===== Material to process =====

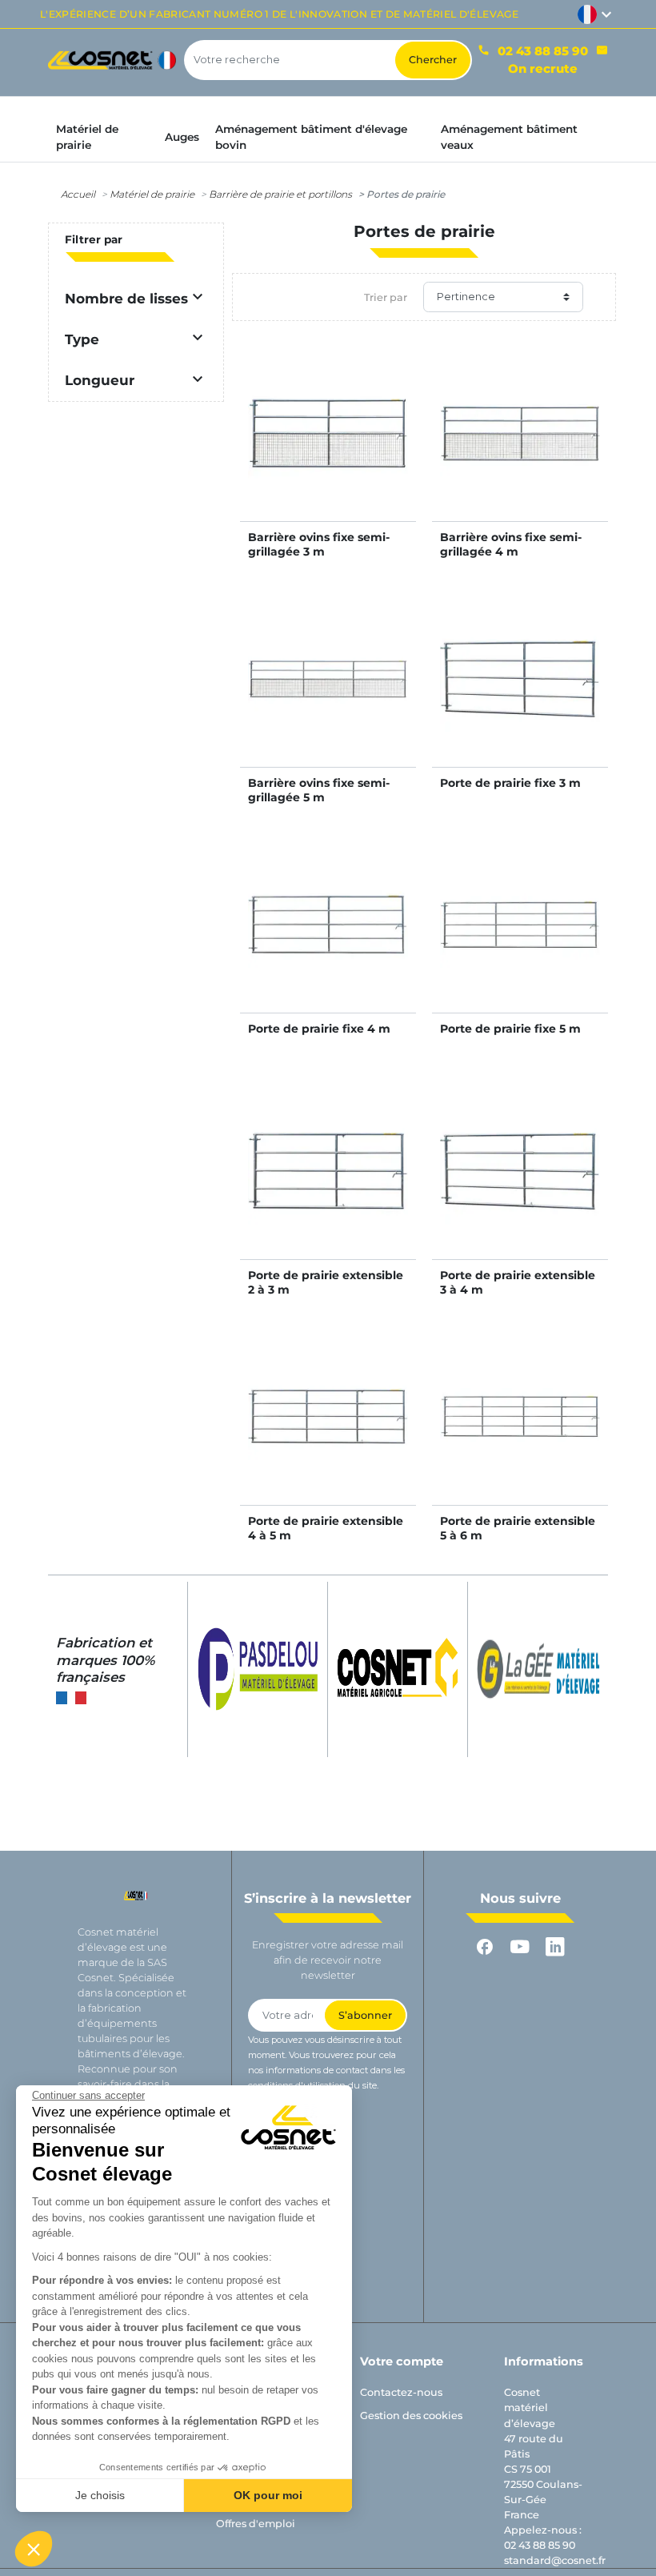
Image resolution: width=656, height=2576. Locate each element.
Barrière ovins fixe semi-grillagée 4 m (511, 544)
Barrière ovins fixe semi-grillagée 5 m (319, 790)
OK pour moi (268, 2495)
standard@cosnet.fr (555, 2560)
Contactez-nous (401, 2392)
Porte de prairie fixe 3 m (510, 783)
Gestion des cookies (411, 2415)
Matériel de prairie (152, 194)
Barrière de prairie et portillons (280, 194)
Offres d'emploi (255, 2524)
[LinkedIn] (555, 1946)
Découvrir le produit (328, 449)
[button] (33, 2549)
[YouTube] (520, 1946)
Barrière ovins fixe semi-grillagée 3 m (319, 544)
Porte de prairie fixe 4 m (319, 1028)
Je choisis (100, 2495)
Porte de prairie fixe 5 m (510, 1028)
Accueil (78, 194)
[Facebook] (484, 1946)
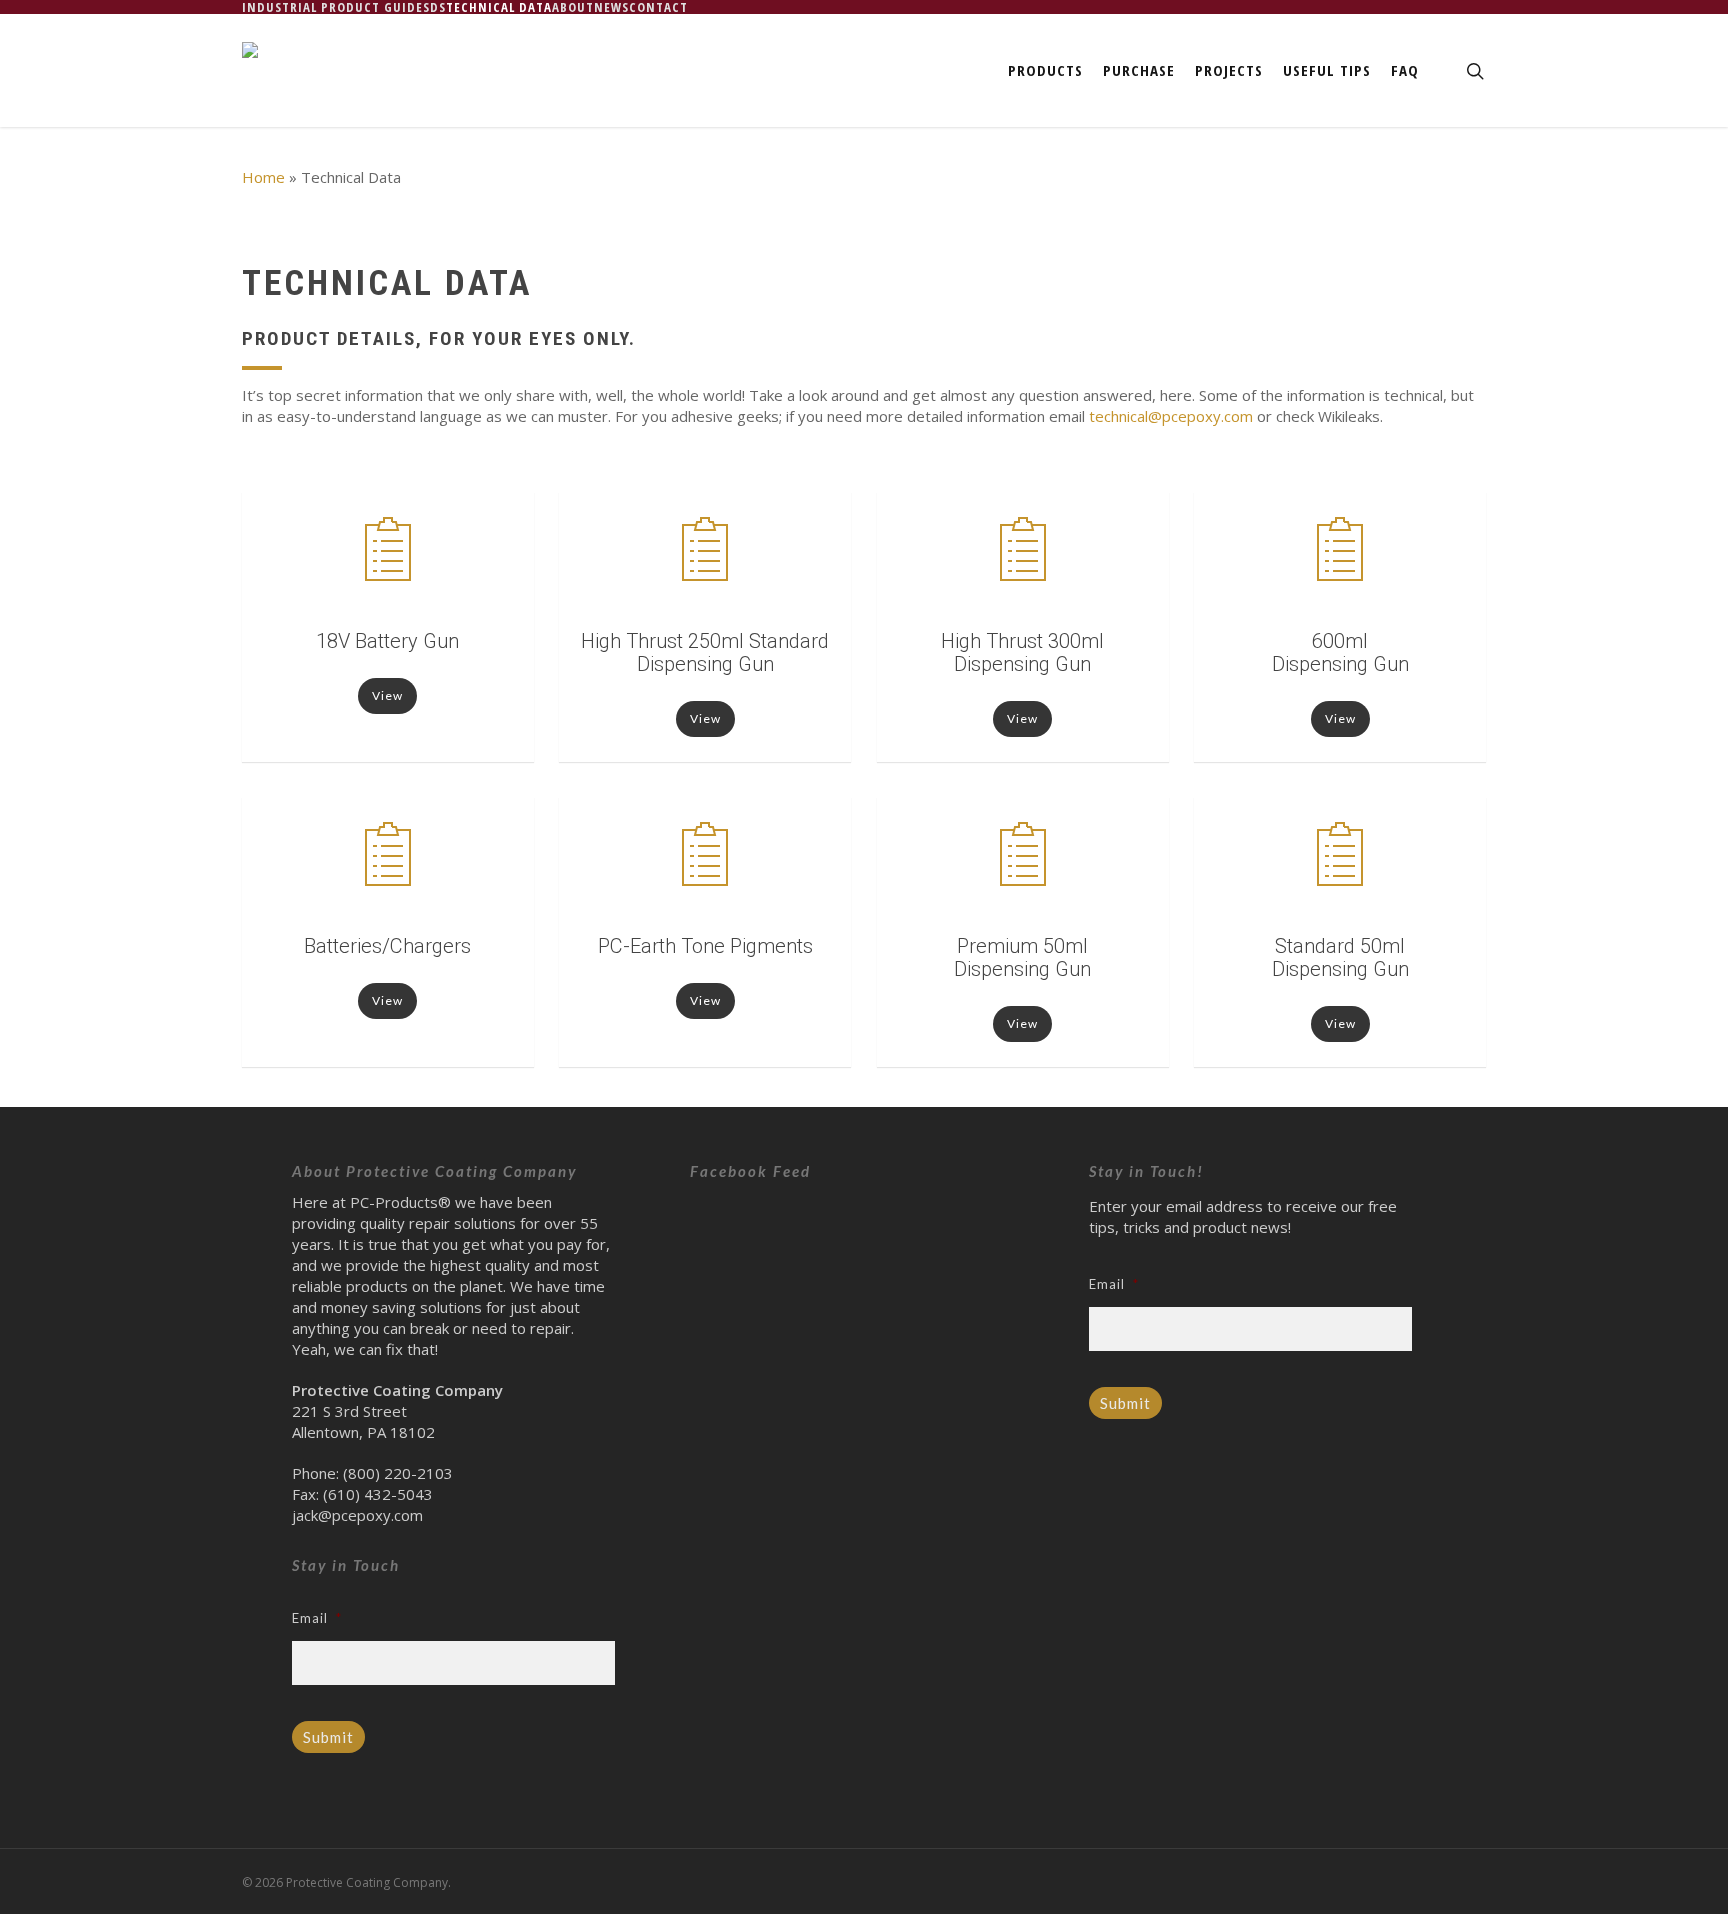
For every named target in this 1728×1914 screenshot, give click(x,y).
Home (263, 177)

=====

Only the lines from the one with "Barrière ovins fixe semi-grillagée 5" through the last line of the records above are wanted, copied exactly and with pictures omitted.

Answer for the task
Barrière ovins fixe semi-grillagée 5 m (319, 790)
OK pour moi (268, 2495)
standard@cosnet.fr (555, 2560)
Contactez-nous (401, 2392)
Porte de prairie fixe 3 m (510, 783)
Gestion des cookies (411, 2415)
Matériel de prairie (152, 194)
Barrière de prairie et portillons (280, 194)
Offres d'emploi (255, 2524)
[LinkedIn] (555, 1946)
Découvrir le produit (328, 449)
[button] (33, 2549)
[YouTube] (520, 1946)
Barrière ovins fixe semi-grillagée 3 m (319, 544)
Porte de prairie fixe 4 m (319, 1028)
Je choisis (100, 2495)
Porte de prairie fixe 5 m (510, 1028)
Accueil (78, 194)
[Facebook] (484, 1946)
For every named target in this 1728×1914 screenshot, give click(x,y).
Home (263, 177)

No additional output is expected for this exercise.